Development of a sample preparation platform for bacterial and viral pathogens

Abstract

Molecular diagnostics plays a crucial role in reducing the impact of infectious diseases on a population. A key stage during the process is sample preparation, viewed as a bottleneck in the field of diagnostics. There are currently no standalone sample preparation systems able to process a range of sample types in a streamlined and reliable manner away from specialised infrastructure. The contribution to knowledge, described in this thesis, demonstrates a proof-of-concept sample preparation platform that was designed for deployment in the developed and developing world.
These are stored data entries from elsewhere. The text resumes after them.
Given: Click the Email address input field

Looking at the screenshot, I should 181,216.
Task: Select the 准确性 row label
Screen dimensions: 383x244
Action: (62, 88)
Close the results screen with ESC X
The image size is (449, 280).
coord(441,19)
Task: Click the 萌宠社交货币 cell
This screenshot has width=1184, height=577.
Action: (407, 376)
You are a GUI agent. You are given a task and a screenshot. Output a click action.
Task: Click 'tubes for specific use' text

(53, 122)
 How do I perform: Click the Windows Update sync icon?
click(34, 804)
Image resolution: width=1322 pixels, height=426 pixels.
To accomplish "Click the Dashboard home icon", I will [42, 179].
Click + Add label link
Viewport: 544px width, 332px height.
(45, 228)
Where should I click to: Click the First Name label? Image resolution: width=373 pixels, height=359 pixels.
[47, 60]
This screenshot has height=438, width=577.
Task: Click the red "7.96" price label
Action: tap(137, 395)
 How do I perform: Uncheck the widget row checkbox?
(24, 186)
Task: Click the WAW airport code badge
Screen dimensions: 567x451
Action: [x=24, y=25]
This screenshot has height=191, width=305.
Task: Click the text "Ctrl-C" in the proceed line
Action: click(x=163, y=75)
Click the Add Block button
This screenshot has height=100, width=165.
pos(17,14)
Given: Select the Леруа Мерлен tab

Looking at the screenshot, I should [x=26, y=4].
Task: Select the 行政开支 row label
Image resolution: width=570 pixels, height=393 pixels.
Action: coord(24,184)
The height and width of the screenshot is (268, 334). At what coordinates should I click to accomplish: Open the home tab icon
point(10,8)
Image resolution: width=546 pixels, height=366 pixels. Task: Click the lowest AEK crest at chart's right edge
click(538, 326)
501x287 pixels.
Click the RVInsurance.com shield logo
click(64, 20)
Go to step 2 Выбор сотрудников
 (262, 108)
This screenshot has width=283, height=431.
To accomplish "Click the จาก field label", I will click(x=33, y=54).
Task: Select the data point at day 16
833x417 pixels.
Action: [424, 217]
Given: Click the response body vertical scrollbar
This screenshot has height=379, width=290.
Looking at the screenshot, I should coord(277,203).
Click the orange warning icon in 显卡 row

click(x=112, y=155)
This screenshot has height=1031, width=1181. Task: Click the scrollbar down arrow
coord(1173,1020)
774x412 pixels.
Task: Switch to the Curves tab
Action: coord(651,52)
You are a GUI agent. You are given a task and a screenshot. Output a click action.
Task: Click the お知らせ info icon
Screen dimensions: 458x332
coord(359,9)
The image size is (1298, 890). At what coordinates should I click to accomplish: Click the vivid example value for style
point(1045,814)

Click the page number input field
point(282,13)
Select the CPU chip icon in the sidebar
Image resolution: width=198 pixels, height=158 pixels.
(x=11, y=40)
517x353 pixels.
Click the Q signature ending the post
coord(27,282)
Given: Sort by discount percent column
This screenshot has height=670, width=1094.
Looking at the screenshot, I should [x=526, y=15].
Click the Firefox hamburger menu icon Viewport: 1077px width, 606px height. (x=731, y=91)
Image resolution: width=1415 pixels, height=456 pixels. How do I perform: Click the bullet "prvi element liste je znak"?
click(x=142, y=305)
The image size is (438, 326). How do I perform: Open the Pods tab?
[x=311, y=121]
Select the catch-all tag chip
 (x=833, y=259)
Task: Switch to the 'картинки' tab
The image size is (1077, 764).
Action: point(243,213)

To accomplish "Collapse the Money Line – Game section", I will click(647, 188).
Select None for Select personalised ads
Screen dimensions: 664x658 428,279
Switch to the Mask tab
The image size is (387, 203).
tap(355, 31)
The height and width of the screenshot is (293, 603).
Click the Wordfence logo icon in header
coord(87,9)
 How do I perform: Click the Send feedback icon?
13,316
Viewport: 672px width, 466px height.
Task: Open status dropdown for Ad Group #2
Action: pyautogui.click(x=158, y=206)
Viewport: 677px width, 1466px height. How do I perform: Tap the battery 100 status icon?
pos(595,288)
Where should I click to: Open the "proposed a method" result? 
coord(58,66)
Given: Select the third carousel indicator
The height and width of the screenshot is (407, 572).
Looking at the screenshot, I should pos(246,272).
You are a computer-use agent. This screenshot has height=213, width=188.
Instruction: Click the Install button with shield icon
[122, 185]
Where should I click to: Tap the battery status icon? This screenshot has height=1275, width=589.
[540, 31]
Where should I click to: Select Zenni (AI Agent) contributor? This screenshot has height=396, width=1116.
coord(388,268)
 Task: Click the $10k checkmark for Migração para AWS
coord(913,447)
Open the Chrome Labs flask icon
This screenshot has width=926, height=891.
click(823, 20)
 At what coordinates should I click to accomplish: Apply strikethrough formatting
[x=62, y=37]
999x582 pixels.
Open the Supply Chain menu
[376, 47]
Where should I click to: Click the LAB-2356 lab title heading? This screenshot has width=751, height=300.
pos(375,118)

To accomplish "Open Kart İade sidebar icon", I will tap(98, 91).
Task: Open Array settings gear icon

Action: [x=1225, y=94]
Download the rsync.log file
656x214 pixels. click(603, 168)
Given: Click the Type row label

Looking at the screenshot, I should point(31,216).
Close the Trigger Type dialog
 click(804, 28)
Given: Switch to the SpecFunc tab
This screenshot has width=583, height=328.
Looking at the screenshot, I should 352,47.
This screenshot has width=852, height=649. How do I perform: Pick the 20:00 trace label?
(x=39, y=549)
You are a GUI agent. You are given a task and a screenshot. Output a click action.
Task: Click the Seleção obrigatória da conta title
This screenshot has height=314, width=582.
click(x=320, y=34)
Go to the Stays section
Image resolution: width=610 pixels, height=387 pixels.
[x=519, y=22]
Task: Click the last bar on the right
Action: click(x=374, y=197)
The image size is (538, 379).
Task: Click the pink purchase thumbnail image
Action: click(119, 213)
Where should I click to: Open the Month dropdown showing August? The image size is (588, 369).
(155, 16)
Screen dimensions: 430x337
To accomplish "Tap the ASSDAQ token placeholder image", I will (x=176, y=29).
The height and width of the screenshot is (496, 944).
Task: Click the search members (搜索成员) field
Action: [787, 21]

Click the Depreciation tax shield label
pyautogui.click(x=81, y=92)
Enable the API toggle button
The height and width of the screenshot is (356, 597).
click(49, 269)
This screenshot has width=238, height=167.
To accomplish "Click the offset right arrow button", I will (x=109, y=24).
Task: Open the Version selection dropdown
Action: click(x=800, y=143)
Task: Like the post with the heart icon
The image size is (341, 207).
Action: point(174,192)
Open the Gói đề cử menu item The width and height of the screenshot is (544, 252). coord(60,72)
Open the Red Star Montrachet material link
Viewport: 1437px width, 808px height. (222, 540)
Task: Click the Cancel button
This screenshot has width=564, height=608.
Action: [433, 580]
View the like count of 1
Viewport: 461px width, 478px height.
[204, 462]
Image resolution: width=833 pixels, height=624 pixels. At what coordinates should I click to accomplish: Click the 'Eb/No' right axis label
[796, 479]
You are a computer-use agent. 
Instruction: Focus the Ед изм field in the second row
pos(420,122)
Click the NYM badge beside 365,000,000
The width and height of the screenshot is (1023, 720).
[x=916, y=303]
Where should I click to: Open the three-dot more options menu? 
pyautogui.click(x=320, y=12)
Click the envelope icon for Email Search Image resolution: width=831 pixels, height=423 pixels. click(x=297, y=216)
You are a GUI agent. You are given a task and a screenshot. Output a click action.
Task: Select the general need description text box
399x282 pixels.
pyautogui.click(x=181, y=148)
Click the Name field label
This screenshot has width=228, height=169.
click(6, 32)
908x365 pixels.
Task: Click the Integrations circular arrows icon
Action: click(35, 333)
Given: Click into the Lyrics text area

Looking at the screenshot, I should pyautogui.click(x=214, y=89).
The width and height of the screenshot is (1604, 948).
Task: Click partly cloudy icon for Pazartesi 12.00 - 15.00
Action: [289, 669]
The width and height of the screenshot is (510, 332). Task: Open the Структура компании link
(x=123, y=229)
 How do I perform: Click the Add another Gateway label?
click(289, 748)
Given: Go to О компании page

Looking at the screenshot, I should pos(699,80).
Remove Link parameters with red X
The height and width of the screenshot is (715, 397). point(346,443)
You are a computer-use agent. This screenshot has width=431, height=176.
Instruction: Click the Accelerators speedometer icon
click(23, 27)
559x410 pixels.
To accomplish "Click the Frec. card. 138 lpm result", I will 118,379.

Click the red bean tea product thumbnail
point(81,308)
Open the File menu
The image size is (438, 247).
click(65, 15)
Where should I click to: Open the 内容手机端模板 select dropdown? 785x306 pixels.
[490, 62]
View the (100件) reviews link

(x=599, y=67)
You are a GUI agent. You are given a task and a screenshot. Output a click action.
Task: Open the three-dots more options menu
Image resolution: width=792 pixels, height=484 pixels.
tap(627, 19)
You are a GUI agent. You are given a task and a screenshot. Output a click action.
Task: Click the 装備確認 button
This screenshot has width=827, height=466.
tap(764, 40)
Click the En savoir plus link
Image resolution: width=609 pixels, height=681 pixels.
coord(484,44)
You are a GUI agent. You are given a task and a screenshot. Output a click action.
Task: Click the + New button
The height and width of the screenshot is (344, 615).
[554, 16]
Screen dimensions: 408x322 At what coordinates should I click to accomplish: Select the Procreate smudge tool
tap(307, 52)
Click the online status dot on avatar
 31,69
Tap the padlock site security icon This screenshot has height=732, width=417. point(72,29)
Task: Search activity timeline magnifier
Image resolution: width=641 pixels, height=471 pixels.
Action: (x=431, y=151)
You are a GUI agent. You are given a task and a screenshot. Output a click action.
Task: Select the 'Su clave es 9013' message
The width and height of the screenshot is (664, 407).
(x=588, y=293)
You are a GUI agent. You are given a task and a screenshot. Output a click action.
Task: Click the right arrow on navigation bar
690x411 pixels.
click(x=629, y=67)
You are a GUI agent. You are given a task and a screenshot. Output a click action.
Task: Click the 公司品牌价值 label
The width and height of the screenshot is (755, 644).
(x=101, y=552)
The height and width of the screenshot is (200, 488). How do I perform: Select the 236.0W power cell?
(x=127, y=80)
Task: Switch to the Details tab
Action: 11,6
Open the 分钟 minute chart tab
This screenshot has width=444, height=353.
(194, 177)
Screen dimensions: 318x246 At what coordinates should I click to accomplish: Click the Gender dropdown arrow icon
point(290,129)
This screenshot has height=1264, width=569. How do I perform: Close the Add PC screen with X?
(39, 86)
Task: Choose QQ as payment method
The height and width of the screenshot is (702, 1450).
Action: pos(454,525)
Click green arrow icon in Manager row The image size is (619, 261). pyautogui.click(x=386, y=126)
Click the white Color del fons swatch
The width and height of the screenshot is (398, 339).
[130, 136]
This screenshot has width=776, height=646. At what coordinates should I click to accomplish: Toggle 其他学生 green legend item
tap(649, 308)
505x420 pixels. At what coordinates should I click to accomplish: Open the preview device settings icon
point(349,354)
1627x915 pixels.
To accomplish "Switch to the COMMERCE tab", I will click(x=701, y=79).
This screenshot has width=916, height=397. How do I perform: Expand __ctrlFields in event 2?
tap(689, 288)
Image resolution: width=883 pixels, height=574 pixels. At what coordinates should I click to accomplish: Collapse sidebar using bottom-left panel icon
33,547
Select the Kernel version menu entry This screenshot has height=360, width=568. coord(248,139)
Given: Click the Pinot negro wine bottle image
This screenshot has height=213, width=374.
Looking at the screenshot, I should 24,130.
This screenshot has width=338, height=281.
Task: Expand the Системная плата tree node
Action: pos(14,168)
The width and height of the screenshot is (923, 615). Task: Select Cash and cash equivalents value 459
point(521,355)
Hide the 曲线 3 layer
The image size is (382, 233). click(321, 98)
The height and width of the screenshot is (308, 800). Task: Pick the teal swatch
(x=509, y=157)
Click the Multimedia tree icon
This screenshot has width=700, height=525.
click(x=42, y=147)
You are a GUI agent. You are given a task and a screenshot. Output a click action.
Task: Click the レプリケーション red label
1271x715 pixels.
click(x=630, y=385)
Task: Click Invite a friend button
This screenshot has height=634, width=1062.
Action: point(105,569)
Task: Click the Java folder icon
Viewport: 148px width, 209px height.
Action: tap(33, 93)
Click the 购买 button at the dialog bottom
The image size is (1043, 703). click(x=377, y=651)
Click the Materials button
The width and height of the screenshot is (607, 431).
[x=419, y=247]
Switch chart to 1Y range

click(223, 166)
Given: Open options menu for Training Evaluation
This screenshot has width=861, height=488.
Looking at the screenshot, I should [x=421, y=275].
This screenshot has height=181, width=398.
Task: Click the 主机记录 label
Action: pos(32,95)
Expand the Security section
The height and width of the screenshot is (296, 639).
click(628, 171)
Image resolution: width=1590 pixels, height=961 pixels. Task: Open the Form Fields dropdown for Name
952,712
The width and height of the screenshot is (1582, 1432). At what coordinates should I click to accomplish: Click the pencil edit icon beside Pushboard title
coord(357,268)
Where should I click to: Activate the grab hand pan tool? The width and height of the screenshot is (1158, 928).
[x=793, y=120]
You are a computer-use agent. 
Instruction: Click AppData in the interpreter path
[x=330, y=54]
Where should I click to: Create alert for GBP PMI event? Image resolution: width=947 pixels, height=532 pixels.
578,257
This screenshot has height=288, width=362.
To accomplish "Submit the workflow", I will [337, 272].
The focus was placed on processing cloacal swab samples collected from chickens, and respiratory swab samples collected from humans, for the amplification and detection of poultry related infections and SARS-CoV-2, respectively, in a separate platform. A lysis protocol (the boiling method) was tested on cloacal samples before conducting both PCR amplification and colorimetric LAMP. 100 mg of a cloacal sample was suspended within 200 μL of a buffer, which was then incubated at 92 °C for 15 minutes. Performing the boiling method in a PBS buffer was found to offer the highest DNA yield (182 ng/μL), while the highest A280/260 ratio was found with the TE/PK buffer (1.06). Both the PCR and LAMP methods showed successful amplification of E. Coli following a 1:10 dilution step. A sample preparation platform was developed to accept cloacal and respiratory (NP and OP) samples on a swab, lyse the cells using thermal lysis, and dispense 1 – 3 μL droplets into PCR tubes. As it was not possible to produce droplets within this range using standard dripping configurations, an EHD module was employed to overcome the effects of surface tension at a metallic capillary. The platform was designed using Solidworks 2020, and optimised using COMSOL simulations. The platform was then fabricated using 3D printing techniques and tested. The platform demonstrated capabilities of performing cell lysis in a single thermal heating step at 92 °C. Droplets with a volume of 1.3 μL were dispensed on-demand, 86% smaller than possible with standard dripping configurations. The multidisciplinary work presented in this thesis reduced the complexity of sample preparation into a ready-to-assemble platform. Although universal sample preparation has yet to be fully achieved, the research conducted in this thesis may offer the first step towards the realisation of this goal.